Introduction
The idea for this HTML parser is partly based on the MIL HTML Parser. Instead of SubString() and index-based string operations, it uses a fast forward reading stream (StringReader) for the tokenizer. The output is a domain tree of a given HTML document, allowing a developer to navigate the document in an methodical way.
Background
The library was written to parse HTML documents and get certain information out of this, like links to other sites, images etc. This might work with RegEx for some documents as well, but has limitations within script blocks or comments. XML parsers are not appropriate for HMTL, as HTML is not needed to be valid XML (XHTML only). Heavily using string operations requires a lot of index calculations and won't perform and scale well on larger documents due to the immutability of strings (creating new string and garbaging...) so I decided to take a stream-based approach.
While the internal tokenizer takes next character from the stream until end, it has to manage a state, e.g. whether it's inside some quotes or script code, etc. to recognize tokens and their end correctly ("</" inside a quote is ok, elsewise marks an end tag). So the decision about further processing/state is taken from current state and actual character, in certain cases it is also necessary to read ahead one or more characters (recognize script blocks which are not enclosed with comment markers).
Using the Code
Using the code is simple, just pass a string containing the HTML document to the parser. As a result, you'll get a DOM collection of the nodes. The DOM contains elements or text nodes with their attributes, so it will be easy to further use them. There are no third-party dependencies, just build the DLL and add it as a reference.

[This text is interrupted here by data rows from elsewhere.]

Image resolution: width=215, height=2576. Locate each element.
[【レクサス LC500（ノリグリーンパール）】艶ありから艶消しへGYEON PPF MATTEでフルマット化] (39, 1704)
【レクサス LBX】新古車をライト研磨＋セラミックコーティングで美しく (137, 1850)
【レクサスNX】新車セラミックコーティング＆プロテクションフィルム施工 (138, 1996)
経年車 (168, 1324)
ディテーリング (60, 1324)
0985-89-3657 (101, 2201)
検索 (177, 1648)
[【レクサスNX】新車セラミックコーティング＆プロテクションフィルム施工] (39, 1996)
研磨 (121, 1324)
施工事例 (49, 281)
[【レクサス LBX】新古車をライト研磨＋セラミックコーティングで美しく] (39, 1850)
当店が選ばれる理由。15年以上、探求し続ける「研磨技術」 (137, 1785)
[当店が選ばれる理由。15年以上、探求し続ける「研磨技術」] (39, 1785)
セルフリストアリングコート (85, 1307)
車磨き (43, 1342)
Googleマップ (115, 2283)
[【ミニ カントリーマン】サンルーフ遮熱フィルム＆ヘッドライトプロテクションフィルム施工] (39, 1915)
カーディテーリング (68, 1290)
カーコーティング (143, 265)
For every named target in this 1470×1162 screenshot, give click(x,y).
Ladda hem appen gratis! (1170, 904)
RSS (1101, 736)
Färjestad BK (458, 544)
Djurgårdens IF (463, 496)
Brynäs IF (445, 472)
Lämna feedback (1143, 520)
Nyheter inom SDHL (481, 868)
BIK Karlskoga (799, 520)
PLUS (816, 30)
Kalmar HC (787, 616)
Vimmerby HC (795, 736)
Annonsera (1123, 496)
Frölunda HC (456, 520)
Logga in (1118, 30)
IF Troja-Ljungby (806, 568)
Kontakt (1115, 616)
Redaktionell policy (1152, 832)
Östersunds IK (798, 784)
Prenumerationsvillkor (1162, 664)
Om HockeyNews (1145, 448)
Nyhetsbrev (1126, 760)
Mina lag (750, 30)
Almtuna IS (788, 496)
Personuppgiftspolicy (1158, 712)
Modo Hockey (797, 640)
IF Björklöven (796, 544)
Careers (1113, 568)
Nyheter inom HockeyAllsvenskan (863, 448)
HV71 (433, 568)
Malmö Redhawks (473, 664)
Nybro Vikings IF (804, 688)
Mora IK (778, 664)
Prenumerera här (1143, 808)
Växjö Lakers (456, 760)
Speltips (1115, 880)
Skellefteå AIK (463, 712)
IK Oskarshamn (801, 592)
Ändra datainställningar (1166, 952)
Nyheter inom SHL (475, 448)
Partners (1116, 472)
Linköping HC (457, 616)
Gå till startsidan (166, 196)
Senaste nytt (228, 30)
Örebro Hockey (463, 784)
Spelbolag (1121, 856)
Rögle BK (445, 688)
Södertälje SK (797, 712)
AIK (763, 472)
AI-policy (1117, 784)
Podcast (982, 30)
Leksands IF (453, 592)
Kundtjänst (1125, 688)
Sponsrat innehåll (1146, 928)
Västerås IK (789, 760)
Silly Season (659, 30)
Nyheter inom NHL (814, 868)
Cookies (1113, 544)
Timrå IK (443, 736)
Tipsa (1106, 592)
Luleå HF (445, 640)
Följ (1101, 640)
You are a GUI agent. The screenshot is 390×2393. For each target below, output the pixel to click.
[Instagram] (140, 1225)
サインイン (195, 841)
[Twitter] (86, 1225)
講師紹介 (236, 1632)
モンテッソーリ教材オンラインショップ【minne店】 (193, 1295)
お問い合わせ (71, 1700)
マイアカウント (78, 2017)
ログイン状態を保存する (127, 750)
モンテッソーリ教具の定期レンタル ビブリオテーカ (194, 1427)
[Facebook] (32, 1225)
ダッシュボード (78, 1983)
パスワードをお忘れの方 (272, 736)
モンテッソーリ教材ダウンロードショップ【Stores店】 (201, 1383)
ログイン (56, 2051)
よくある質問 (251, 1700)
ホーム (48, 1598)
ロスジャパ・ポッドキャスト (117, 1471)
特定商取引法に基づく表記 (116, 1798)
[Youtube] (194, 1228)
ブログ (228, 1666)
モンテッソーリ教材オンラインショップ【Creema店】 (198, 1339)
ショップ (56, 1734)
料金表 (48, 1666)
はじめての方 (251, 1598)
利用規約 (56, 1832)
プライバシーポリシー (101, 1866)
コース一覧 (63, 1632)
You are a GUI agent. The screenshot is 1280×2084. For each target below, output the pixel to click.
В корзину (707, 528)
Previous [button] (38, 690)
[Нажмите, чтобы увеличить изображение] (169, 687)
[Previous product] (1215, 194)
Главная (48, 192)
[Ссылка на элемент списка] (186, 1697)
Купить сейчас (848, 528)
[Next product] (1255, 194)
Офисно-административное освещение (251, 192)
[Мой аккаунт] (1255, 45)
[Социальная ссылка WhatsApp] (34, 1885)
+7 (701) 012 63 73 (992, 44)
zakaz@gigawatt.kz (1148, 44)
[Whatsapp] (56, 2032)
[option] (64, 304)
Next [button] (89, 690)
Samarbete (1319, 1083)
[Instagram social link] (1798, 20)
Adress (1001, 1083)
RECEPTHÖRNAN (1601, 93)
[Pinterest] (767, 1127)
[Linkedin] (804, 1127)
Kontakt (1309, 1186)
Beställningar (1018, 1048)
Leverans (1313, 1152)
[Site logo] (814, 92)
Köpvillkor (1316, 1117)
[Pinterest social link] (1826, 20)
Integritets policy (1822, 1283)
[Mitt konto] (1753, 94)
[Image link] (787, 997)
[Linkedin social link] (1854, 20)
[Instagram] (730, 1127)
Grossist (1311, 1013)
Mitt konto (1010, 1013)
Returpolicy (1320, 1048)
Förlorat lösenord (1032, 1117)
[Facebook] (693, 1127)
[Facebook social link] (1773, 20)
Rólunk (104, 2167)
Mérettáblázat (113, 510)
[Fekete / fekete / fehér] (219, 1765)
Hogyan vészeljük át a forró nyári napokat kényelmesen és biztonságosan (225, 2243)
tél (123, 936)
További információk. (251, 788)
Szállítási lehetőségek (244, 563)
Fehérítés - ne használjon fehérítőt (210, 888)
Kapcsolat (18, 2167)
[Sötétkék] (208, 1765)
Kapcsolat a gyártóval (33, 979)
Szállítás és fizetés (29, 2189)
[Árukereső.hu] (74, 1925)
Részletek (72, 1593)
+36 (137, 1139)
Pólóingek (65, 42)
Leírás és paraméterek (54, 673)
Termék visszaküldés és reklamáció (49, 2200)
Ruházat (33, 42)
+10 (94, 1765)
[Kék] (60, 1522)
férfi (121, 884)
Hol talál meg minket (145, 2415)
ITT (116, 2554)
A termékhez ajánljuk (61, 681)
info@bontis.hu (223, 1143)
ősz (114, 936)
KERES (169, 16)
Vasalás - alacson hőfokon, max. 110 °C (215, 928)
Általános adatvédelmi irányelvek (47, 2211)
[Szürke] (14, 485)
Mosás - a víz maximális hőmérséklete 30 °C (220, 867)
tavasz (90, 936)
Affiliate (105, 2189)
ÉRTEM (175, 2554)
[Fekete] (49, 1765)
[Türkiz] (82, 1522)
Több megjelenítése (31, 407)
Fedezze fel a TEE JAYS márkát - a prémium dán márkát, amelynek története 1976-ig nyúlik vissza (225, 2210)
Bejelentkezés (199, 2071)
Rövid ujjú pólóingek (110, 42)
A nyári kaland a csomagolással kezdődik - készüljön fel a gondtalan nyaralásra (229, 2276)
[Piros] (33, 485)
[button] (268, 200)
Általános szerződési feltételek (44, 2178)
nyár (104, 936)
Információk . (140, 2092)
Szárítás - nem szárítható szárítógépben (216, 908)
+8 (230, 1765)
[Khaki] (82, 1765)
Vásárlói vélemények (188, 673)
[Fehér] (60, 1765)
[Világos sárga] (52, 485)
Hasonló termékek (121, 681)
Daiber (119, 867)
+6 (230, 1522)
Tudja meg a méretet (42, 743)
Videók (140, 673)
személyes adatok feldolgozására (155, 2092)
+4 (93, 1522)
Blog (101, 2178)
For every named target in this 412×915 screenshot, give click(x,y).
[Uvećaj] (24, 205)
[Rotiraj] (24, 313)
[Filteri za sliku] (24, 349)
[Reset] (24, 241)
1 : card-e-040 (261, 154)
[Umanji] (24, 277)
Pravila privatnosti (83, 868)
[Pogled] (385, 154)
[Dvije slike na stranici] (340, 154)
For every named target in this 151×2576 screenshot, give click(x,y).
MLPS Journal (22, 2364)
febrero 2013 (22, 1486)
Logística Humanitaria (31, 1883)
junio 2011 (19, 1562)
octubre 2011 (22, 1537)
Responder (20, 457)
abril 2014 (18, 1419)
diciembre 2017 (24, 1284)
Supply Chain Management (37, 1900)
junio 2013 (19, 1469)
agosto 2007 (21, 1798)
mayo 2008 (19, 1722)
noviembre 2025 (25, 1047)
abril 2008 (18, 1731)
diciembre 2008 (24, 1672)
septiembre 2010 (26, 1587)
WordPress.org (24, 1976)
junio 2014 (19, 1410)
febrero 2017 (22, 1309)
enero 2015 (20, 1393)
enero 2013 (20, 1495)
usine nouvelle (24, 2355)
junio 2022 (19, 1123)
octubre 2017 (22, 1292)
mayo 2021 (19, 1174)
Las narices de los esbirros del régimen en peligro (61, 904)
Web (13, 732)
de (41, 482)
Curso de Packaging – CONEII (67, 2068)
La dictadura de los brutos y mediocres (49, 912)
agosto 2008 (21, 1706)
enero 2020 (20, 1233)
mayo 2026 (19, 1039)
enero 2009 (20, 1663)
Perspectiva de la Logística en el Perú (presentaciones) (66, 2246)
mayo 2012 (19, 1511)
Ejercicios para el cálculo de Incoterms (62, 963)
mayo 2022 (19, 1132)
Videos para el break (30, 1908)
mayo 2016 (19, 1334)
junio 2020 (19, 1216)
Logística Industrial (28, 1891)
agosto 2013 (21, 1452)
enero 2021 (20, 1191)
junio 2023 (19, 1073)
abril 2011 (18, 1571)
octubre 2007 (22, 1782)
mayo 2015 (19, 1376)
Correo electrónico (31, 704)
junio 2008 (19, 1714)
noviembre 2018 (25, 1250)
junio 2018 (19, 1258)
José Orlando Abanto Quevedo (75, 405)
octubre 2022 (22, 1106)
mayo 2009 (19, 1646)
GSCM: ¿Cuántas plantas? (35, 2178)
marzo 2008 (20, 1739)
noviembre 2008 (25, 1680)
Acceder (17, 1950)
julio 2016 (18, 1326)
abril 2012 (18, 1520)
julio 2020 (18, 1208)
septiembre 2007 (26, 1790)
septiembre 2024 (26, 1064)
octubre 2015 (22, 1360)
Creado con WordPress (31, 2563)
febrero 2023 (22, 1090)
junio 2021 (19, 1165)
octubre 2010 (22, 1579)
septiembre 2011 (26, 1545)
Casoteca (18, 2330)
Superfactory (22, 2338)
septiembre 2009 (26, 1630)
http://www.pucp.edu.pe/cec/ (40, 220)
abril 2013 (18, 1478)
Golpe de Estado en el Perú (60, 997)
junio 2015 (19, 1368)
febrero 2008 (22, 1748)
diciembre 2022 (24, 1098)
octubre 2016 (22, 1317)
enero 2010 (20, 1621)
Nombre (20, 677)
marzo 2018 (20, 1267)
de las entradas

WebRequest request = HttpWebRequest.Create("http://www.codeproject.com/index.asp");
WebResponse response = request.GetResponse();
Stream stream = response.GetResponseStream();
HtmlDocument document = HtmlDocument.Create(stream);
stream.Close();
response.Close();
foreach (HtmlNode node in document.nodes)
{
HtmlElement element = node as HtmlElement;
if (null != element)
{
if ((element.Name.ToLower() == "a")
&& element.Attributes.Contains("href"))
{
System.Console.WriteLine(element.ToString());
}
}
}
Points of Interest
Even if there is an output option of the parsed DOM back as HTML, this is pretty basic and surely has room for improvement.
History
- 2007/08/30 - Initial release
- 2007/08/31 - Directly using
Stream or StreamReader as input to the parser now